(Stored entries)
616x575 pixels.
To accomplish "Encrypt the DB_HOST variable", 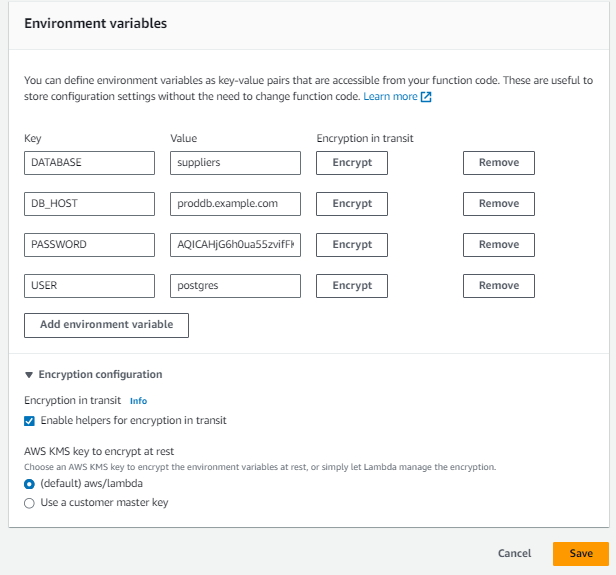I will 352,204.
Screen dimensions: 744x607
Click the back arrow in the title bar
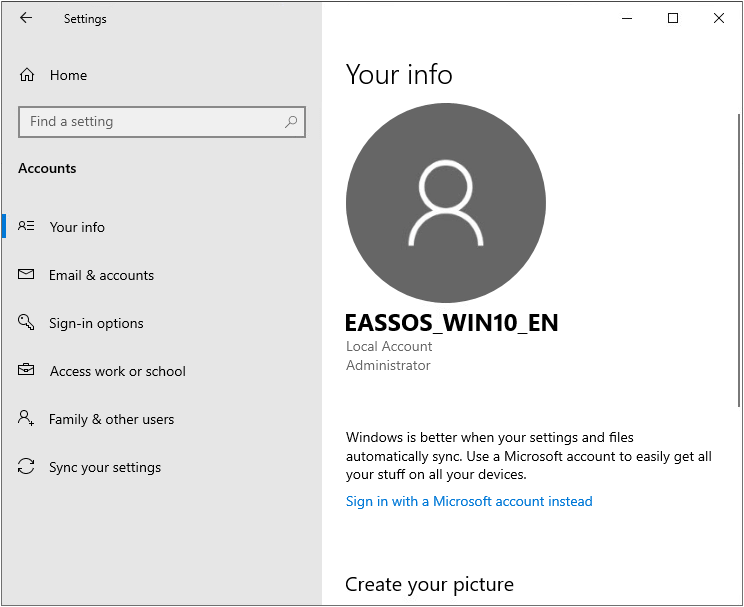(26, 18)
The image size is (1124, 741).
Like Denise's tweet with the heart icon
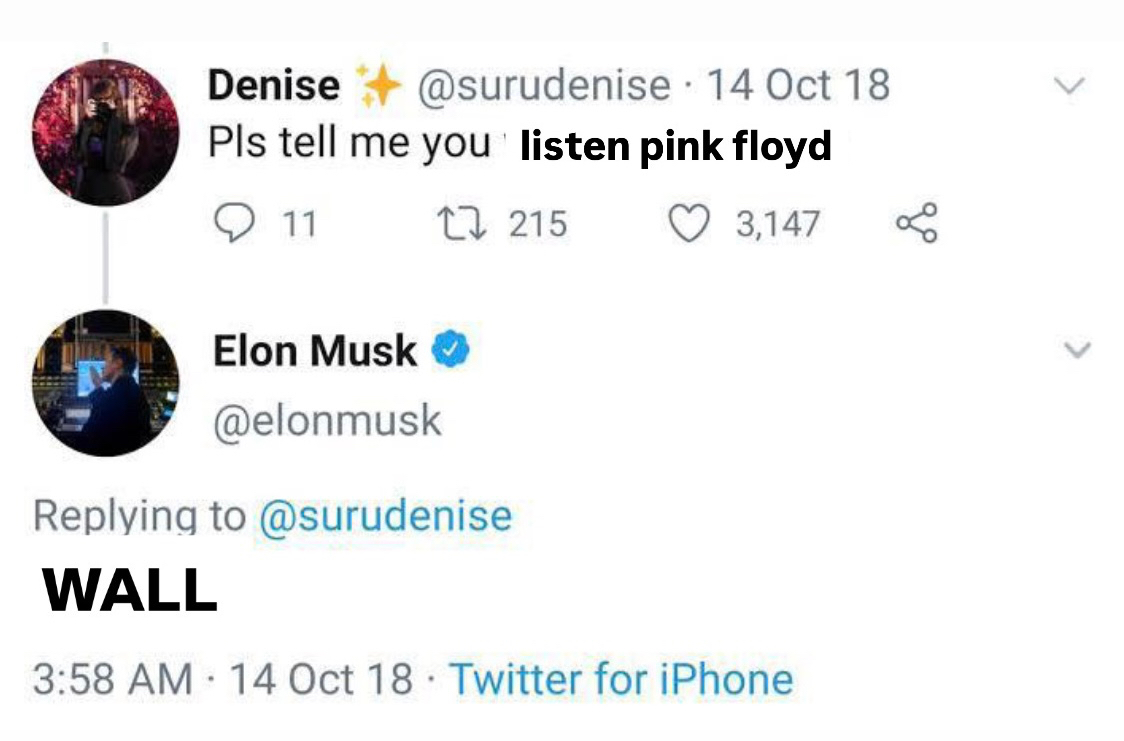click(688, 224)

PROBLEM:
Transcribe every line from the one with "Click the back arrow in the title bar" to the last line of the records above, exactly, excluding pictures.

SOLUTION TO THIS TASK:
Click the back arrow in the title bar
(26, 18)
The image size is (1124, 741).
Like Denise's tweet with the heart icon
click(688, 224)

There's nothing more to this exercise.